Content starts

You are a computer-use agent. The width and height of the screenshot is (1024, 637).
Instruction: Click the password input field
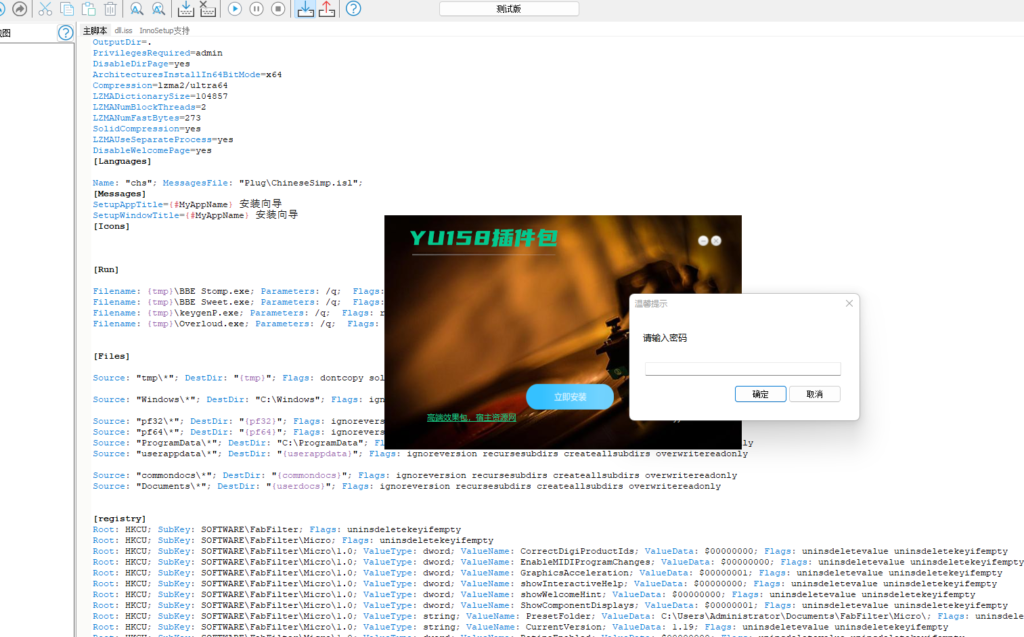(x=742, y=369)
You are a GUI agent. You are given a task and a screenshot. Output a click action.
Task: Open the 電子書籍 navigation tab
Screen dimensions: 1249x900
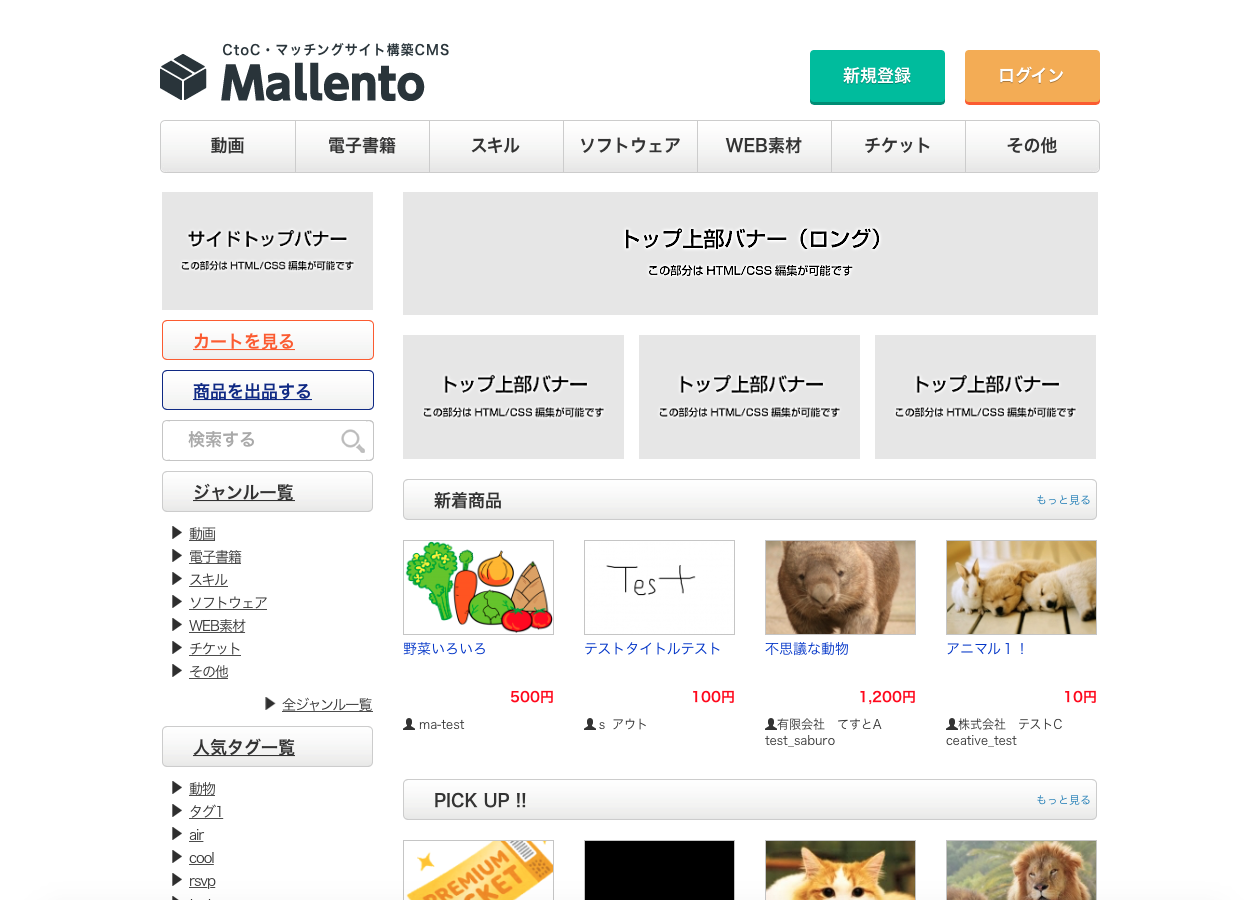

Content ends

• EXERCISE AIM: Please go through the material and return each line where the word "screenshot" appears.

• SOLUTION BELOW:
You are a computer-use agent. The width and height of the screenshot is (1024, 637).
You are a GUI agent. You are given a task and a screenshot. Output a click action.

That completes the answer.